The California law defines a “convicted felon” as “any person convicted of a felony, or found not guilty by reason of insanity of a felony committed in California, either by a court or jury trial or by entry of a plea in court.”

The New York law, on the other hand, included individuals who admitted they had committed a crime.

In an interview, Specter also emphasized that the California law does not apply to works that contain only a “passing mention of a felony.”

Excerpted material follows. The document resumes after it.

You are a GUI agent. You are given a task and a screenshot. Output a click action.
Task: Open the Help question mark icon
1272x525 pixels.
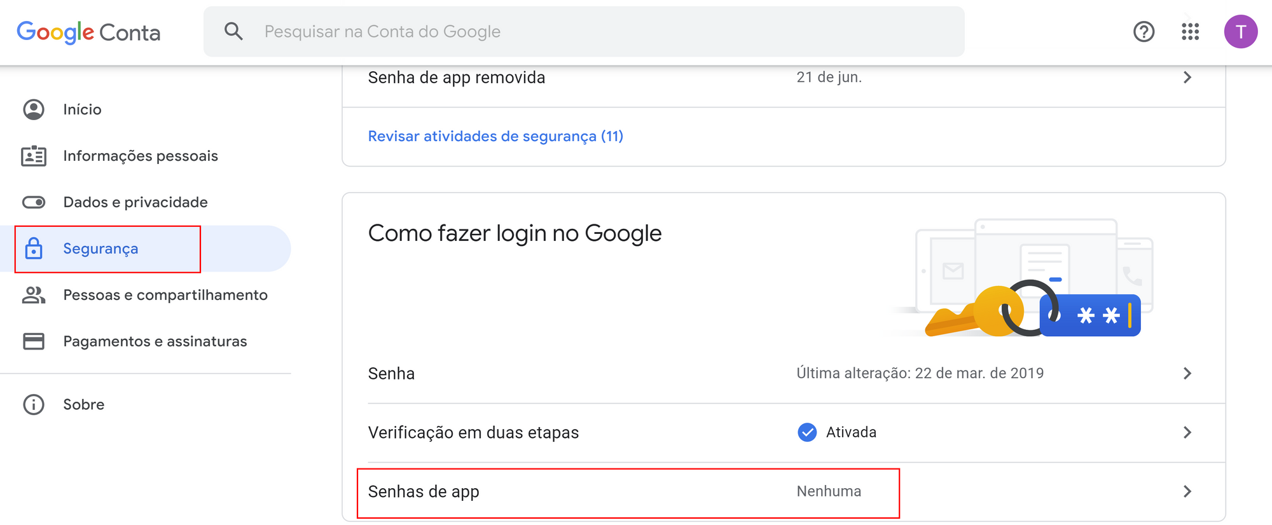point(1144,31)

“The California law includes the exact words of the U.S. Supreme Court when it criticized the New York law,” Specter said. “The state has a compelling interest in ensuring that criminals do not profit from their crimes and that victims be compensated for the harm they’ve suffered. This law achieves this goal in a narrowly tailored way.”

However, Rohde says the measure “suffers from the same flaws as the New York law in Simon & Schuster.”

Rohde says that the law’s “passing mention” or “tangential or incidental” references are unconstitutionally vague. “One person’s ‘passing mention’ may be another person’s ‘important vignette’ or ‘critical turning point,’ ” he writes. “There is simply no way of telling.”

The new law and its future

Though the Keenan case does not deal with the amended law regarding memorabilia, it could call into question the amendment as well.

Rohde wrote a letter to the California Senate Judiciary Committee, questioning the constitutionality of the new amendment. He wrote: “The bill is extraordinarily overbroad sweeping within its scope artworks, photographs, drawings, poems, essays, journals, diaries, manuscripts, books, videos, posters, letters, and the like created by the felon, all of which are protected by the First Amendment and Art. 1, Sec. 2 of the California Constitution.”

He noted that the term “memorabilia” was not defined and called the law both “unconstitutionally vague” and “bad public policy.”

The bill excludes the sale or transfer by a profiteer of any other expressive work protected by the First Amendment unless the sale or transfer is primarily for a commercial or speculative purpose.

Free-speech expert Robert O’Neil, founder of the Thomas Jefferson Center for the Protection of Free Expression, says this exemption does not satisfy constitutional scrutiny.

“The attempt to solve the problem by exempting expressive material might work, but for the qualification or limit on that exemption for material created or disseminated ‘primarily for a commercial purpose,’ ” O’Neil said. “Surely in the case of the publisher, and probably in the case of the author/felon — both were proper challengers to the New York law in Simon & Schuster — a “commercial purpose” exists and would not in any other setting forfeit a First Amendment interest.”

“Thus in the end the California law would do just what the Supreme Court said New York could not — ‘establish a financial disincentive to create and publish works with a particular content,’ ” O’Neil said.

Rohde says he expects the California high court to hear the case sometime next month.